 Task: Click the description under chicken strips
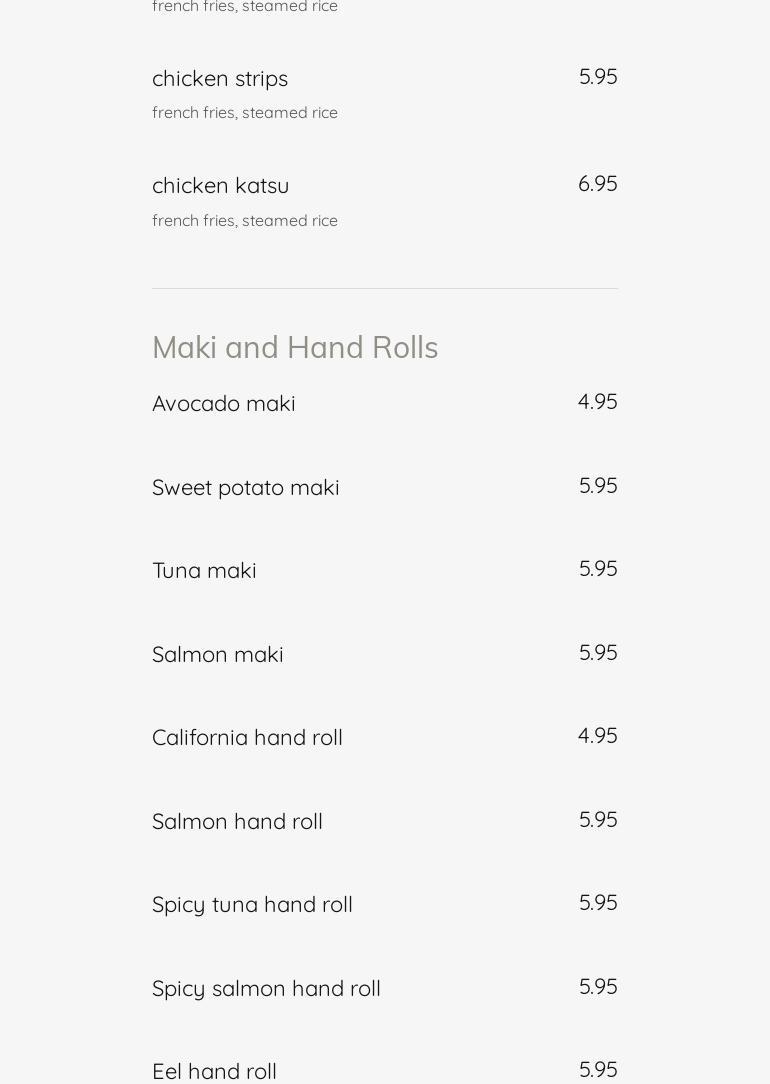click(x=245, y=113)
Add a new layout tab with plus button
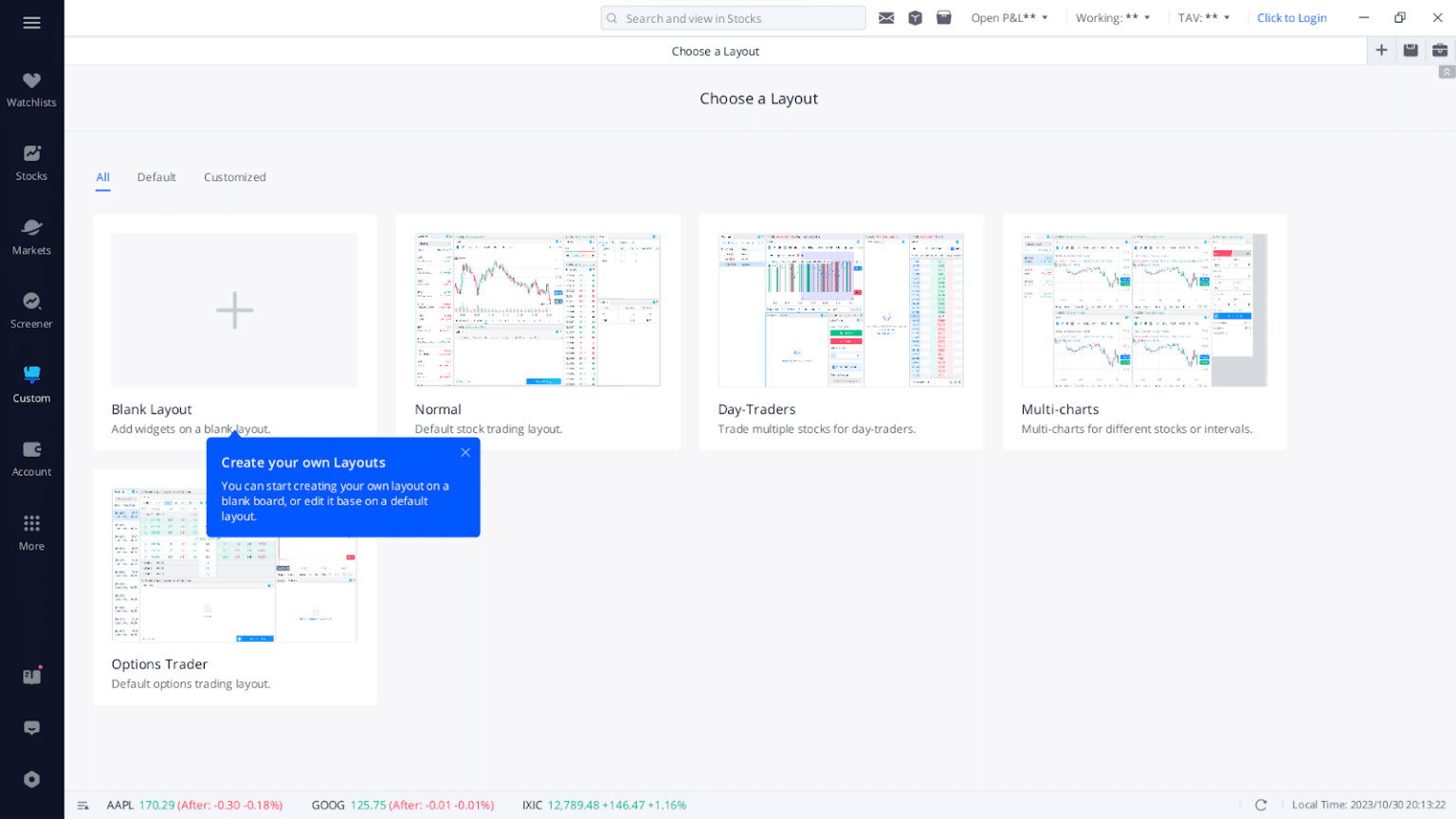Image resolution: width=1456 pixels, height=819 pixels. click(x=1381, y=50)
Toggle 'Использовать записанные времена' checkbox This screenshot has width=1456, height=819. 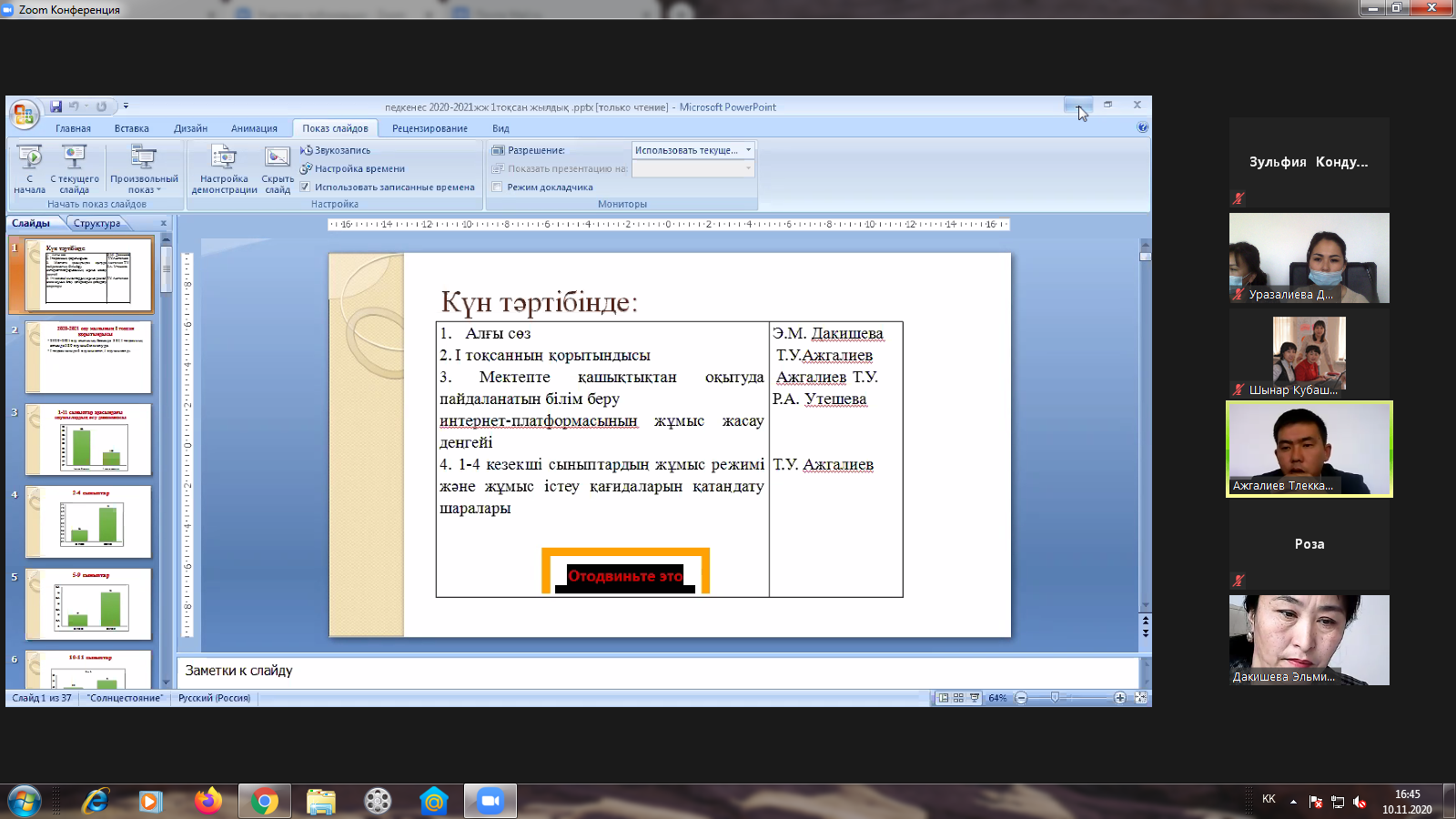click(306, 187)
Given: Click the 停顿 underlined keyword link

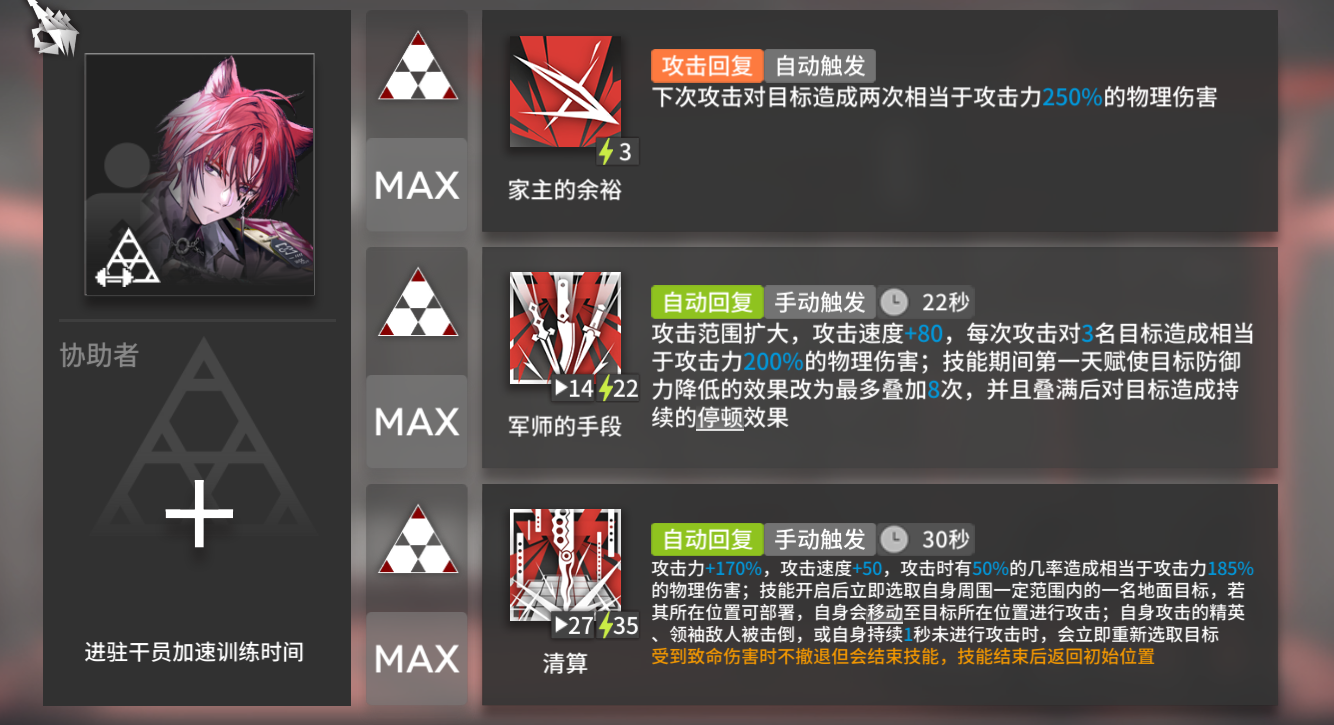Looking at the screenshot, I should 719,418.

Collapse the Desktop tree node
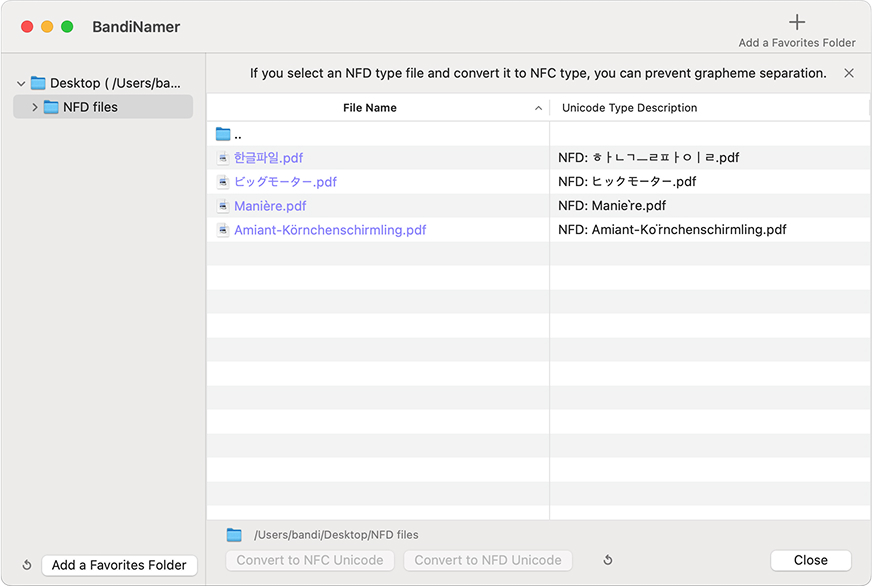[21, 84]
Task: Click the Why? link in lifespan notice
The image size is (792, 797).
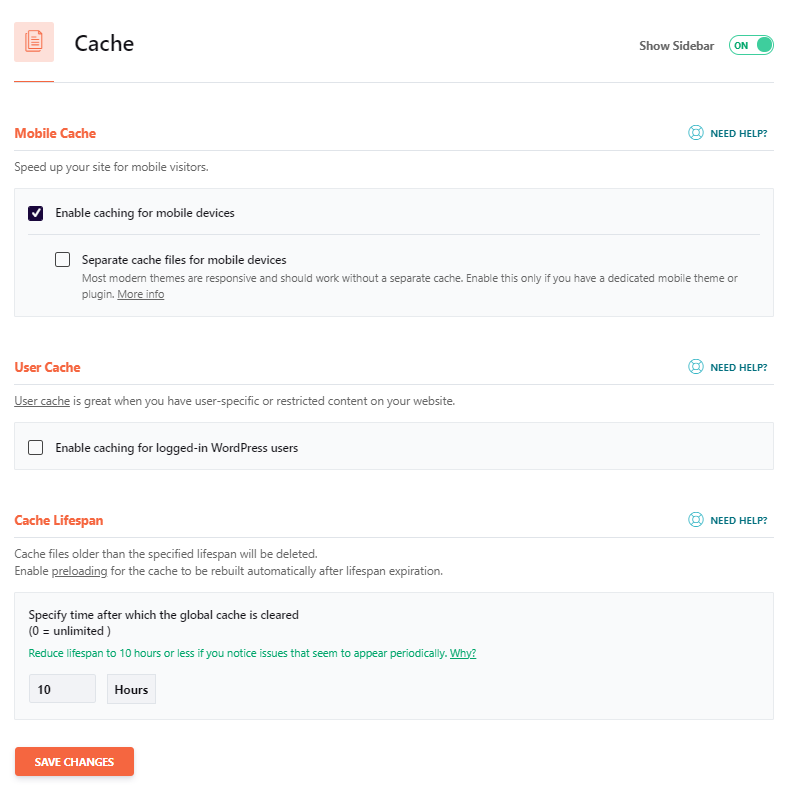Action: (463, 653)
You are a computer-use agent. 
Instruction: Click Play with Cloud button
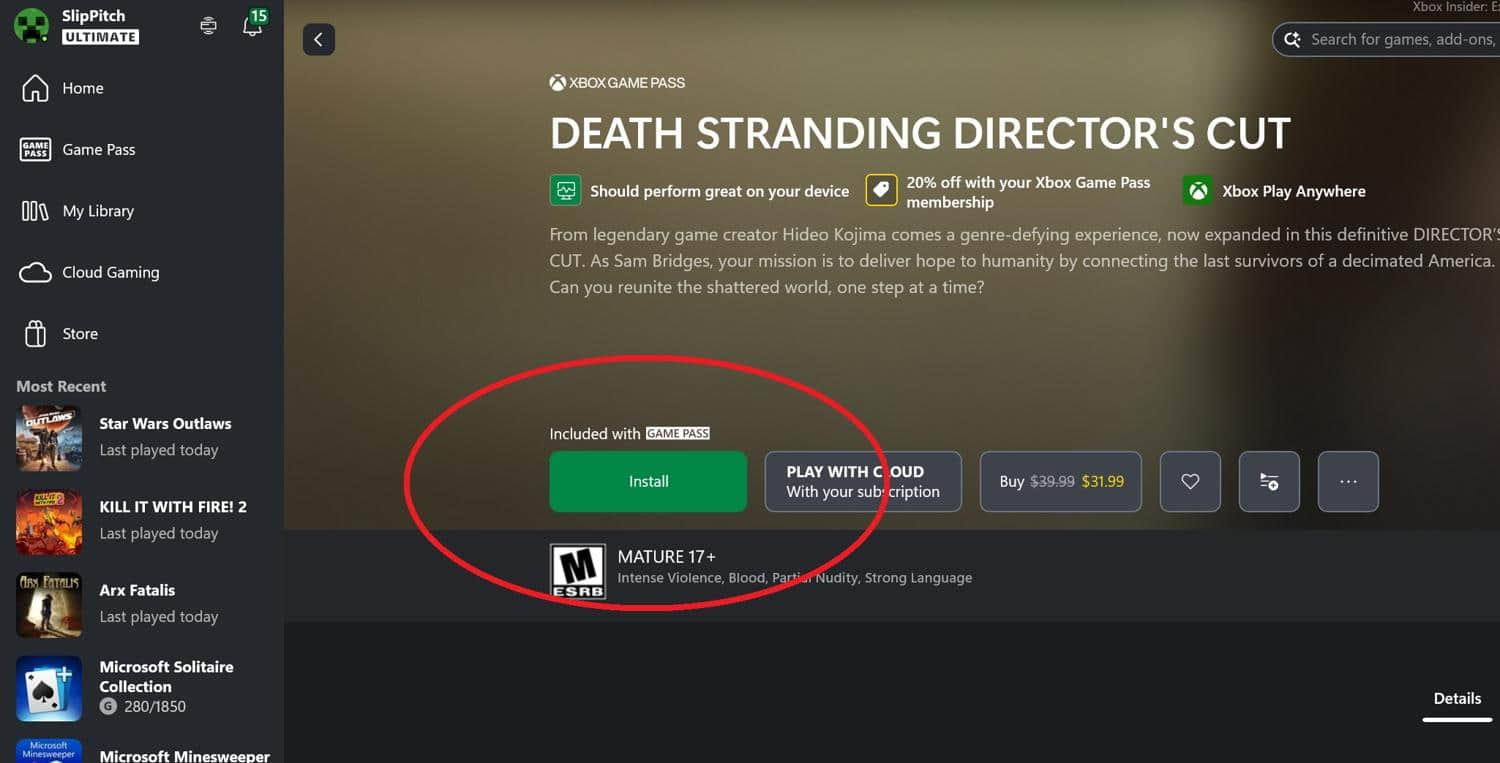pyautogui.click(x=862, y=482)
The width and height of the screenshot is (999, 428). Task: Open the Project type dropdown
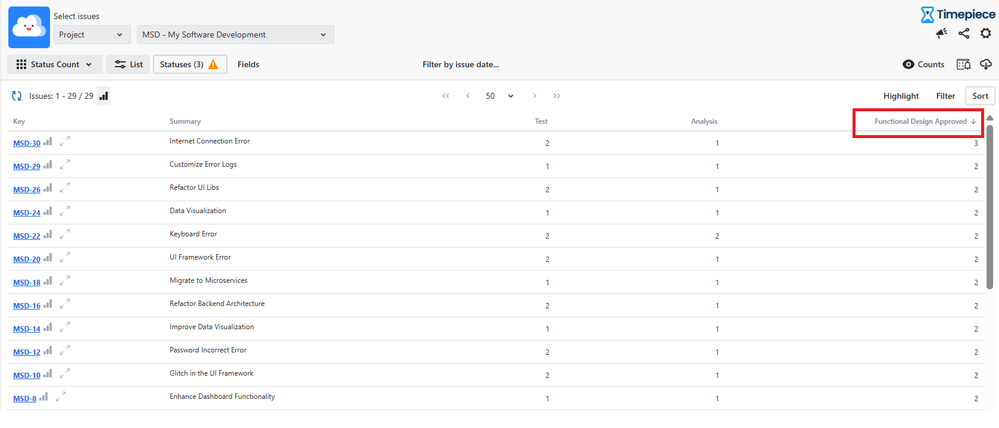pyautogui.click(x=93, y=35)
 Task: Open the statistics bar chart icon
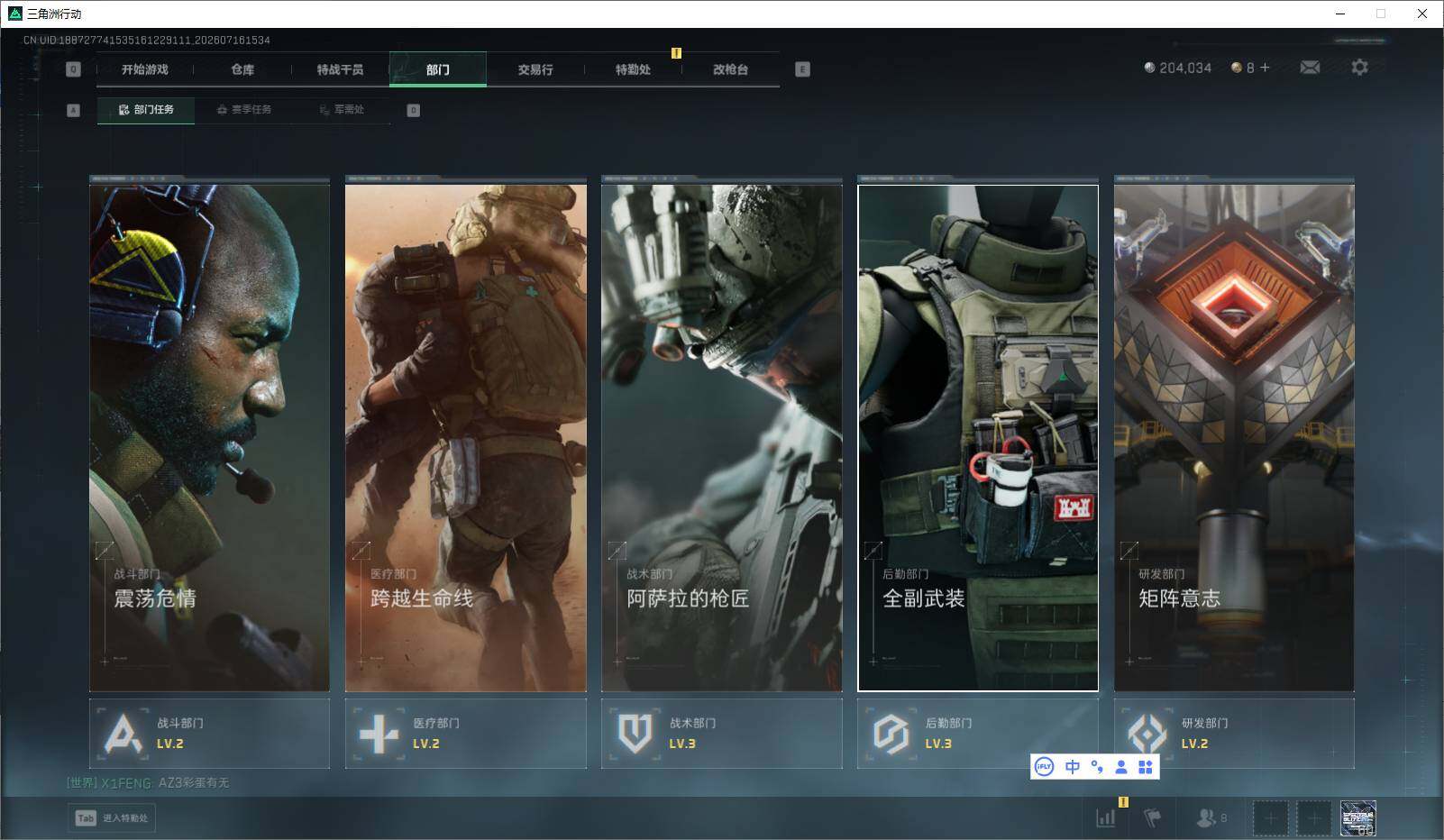click(1106, 817)
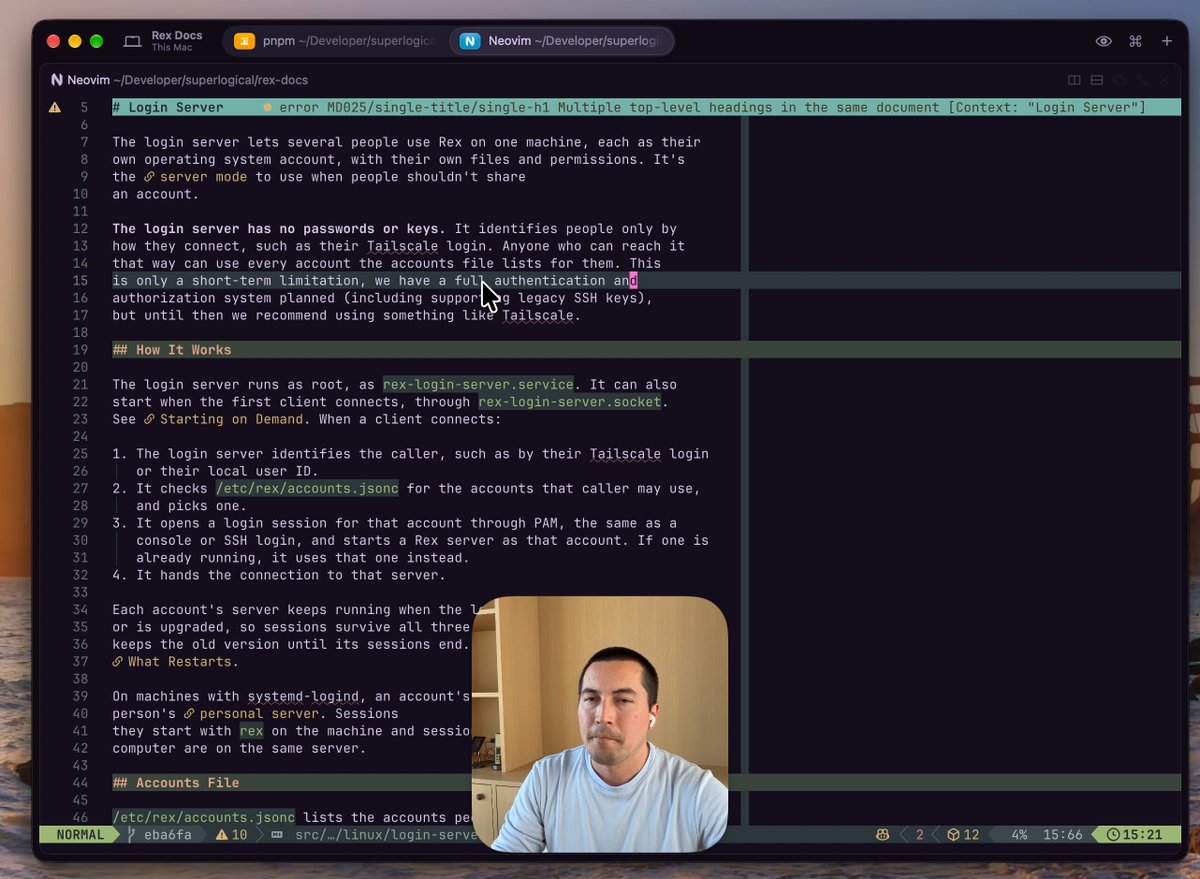Open the command palette (⌘) icon
The image size is (1200, 879).
point(1135,41)
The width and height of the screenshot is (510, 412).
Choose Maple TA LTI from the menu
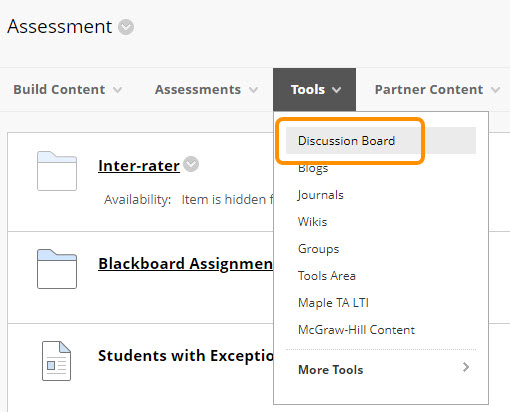coord(333,303)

####

| TASK DIRECTIONS |
Exactly as written, restate the lines from the one that contains "You are a computer-use agent." through the final line of the data, both ends included, but leave out the pictures.

| REPLY TO THE TASK |
You are a computer-use agent. 
Instruction: Click Play with Cloud button
pyautogui.click(x=862, y=482)
The width and height of the screenshot is (999, 428). Task: Open the Project type dropdown
pyautogui.click(x=93, y=35)
 Task: Open the statistics bar chart icon
click(1106, 817)
Open the command palette (⌘) icon
The image size is (1200, 879).
point(1135,41)
The width and height of the screenshot is (510, 412).
Choose Maple TA LTI from the menu
coord(333,303)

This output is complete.